Camino Day 50: Final Thoughts

Said no more counting dollars
We’ll be counting stars

– Ryan Tedder

Here are my thoughts/advice on my Camino.  Remember it is my opinion, worth what you paid for it and YMMV.  Also, it is geared towards pilgrims, not tourists.  BTW, Fonfria (Day 46) is missing from the above map.  For some reason could not pull it up on Google Maps.

To recap:

  • 1000 miles – roughly, including where I got lost, went on a few tangents and including the variants
  • 50 days – all walking; no trains, buses, taxis or hitchhiking.  And although bikes and horses are kosher, didn’t use them
  • 50 lbs – amount of weight I lost.
  • 0 blisters – or shin splints, bad knees or any other injuries.

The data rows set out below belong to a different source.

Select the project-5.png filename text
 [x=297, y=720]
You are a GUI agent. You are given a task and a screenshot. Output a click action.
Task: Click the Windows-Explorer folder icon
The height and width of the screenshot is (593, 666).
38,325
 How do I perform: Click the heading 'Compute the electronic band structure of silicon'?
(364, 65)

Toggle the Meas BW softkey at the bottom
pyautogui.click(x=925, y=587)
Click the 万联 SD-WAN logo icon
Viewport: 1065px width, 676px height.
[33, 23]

Two reasons people got hurt – 1)  bad gear and/or 2)  bad walking habits.  Your shoes are the most important piece of equipment that you will take.  A distant second is your backpack and how much you carry.  Take the least amount possible.  If you think you’re going to use something, you won’t.  Don’t take it.  Everything you do take, take the lightest possible version.  And recognize, even after you have whittled your pack down to the basics, you will ship stuff home.  BTW, it’s very expensive to ship stuff back to the US.  If you want to save costs, ship to an albergue in Santiago.

Buy the shoes that fit you well.  Note that feet will expand, so get a size bigger.  What type, ankle boots, trail runners, sneakers?  Whatever you are comfortable in and for how you walk.  I had ankle boots because I go downhill very fast and have a tendency to turn my ankles.  Sock liners?  I didn’t wear them but some people swear by them.  However, your socks should be wool.

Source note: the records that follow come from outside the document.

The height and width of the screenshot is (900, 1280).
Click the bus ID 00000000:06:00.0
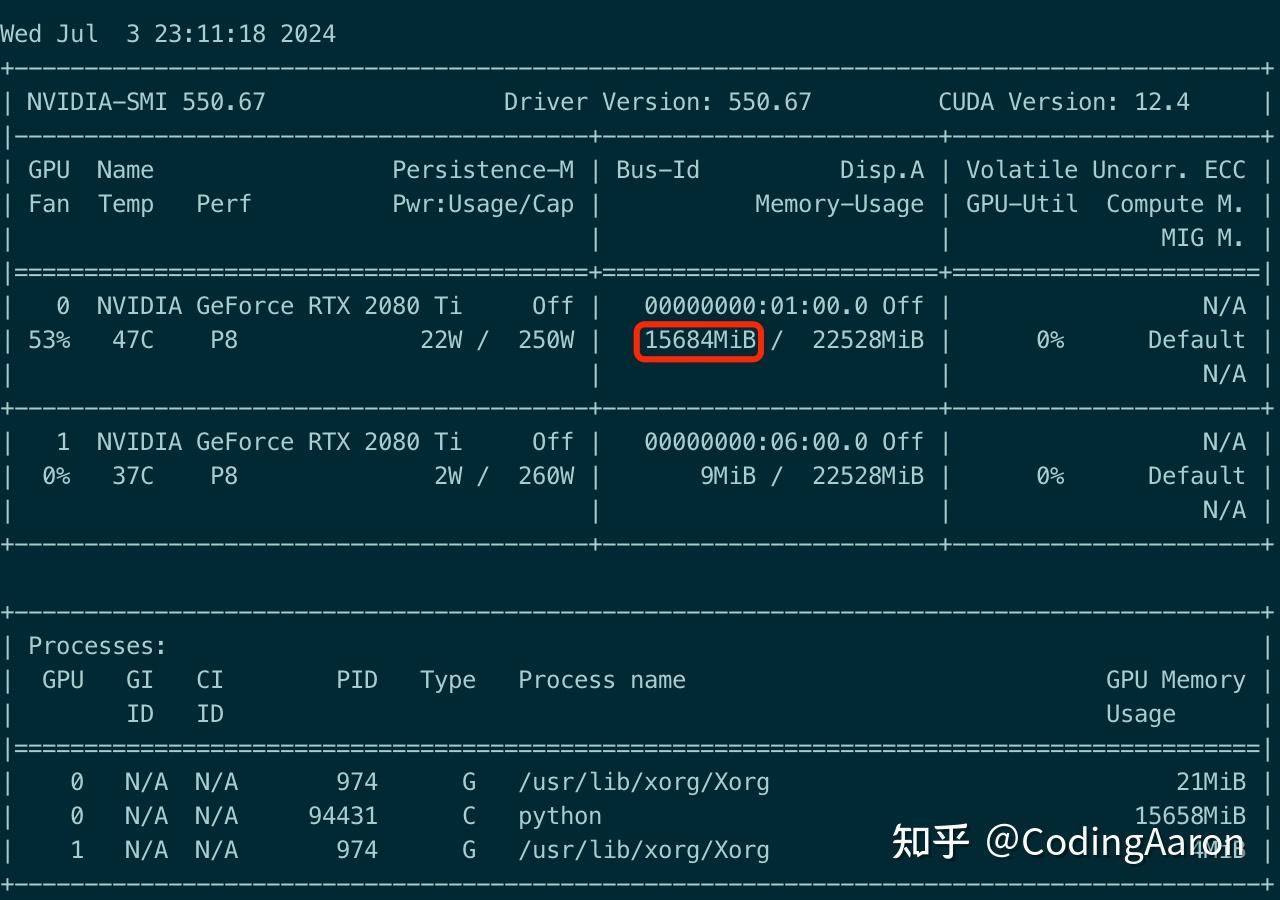[755, 442]
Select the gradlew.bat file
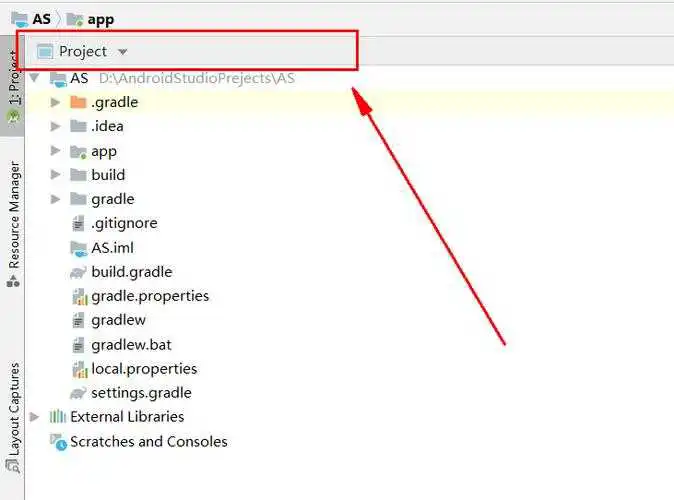The height and width of the screenshot is (500, 674). (x=131, y=345)
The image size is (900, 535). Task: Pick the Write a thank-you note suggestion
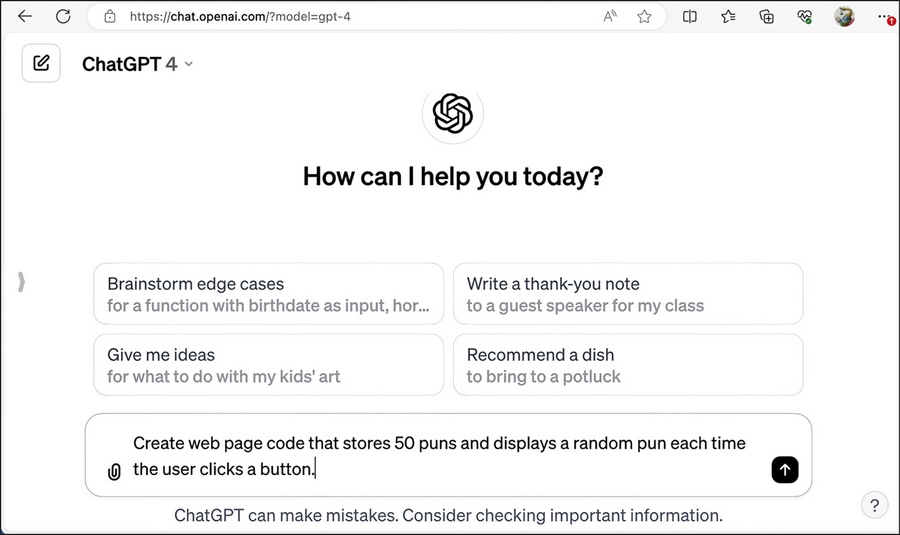tap(628, 294)
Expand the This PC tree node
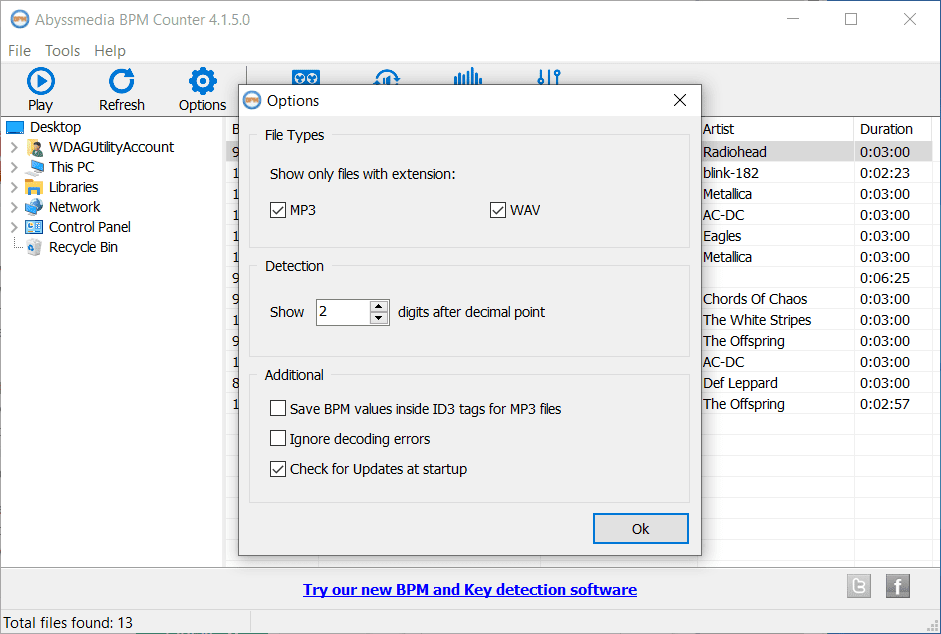This screenshot has width=941, height=634. 14,167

Put something on your feet at the end of the day.  People swear by Tiger Balm and Vaseline. I used Aveda Foot Relief which I bought from home, NOK, which I bought in France and Neutrogena from Spain.  The first two were great and the last was worthless.

I had treking poles and I highly recommend them.  They help you keep balance on the downhill and propel yourself upwards and forwards on the uphills and straightaways.  However, somewhere between Burgos and Leon, I realized that I was just holding them and no longer using them.  I strapped them to my backpack and never used them again.

What do I mean by bad walking habits?  I ran across more people hurt because of this than bad shoes.  People started off in Le Puy walking way too fast.  I saw the same thing for the people starting in St. Jean.  There is something in human nature to keep up with the person you are walking with or the person just ahead of you.  The first week, I was probably the slowest person there.  One legged, little old ladies with walkers were passing me.  I walked slowly in the morning and then sped up slightly in the afternoon.  But little old ladies were still passing me.  It was about two weeks where my body seemed to get comfortable with the daily walking and I was now passing the little old ladies but still slower than everyone else.  I didn’t get really fast, until after the fifth week.  Walking around your neighborhood park for a couple of hours is not training.  You can’t really train for this.  Your training is going to come on the pilgrimage.  Don’t get me wrong, you want to make sure your shoes are broken in and fit well and you are comfortable with your pack before you leave.

Finally, getting hurt was not an age thing.  I saw 20 year olds and 80 year olds who were hurt.  And everything in between.  But I have to admit that luck probably played a big part in me not getting hurt.  And there will come a day, when I will no longer be able to fly downhill.  But until that day, I’m flying.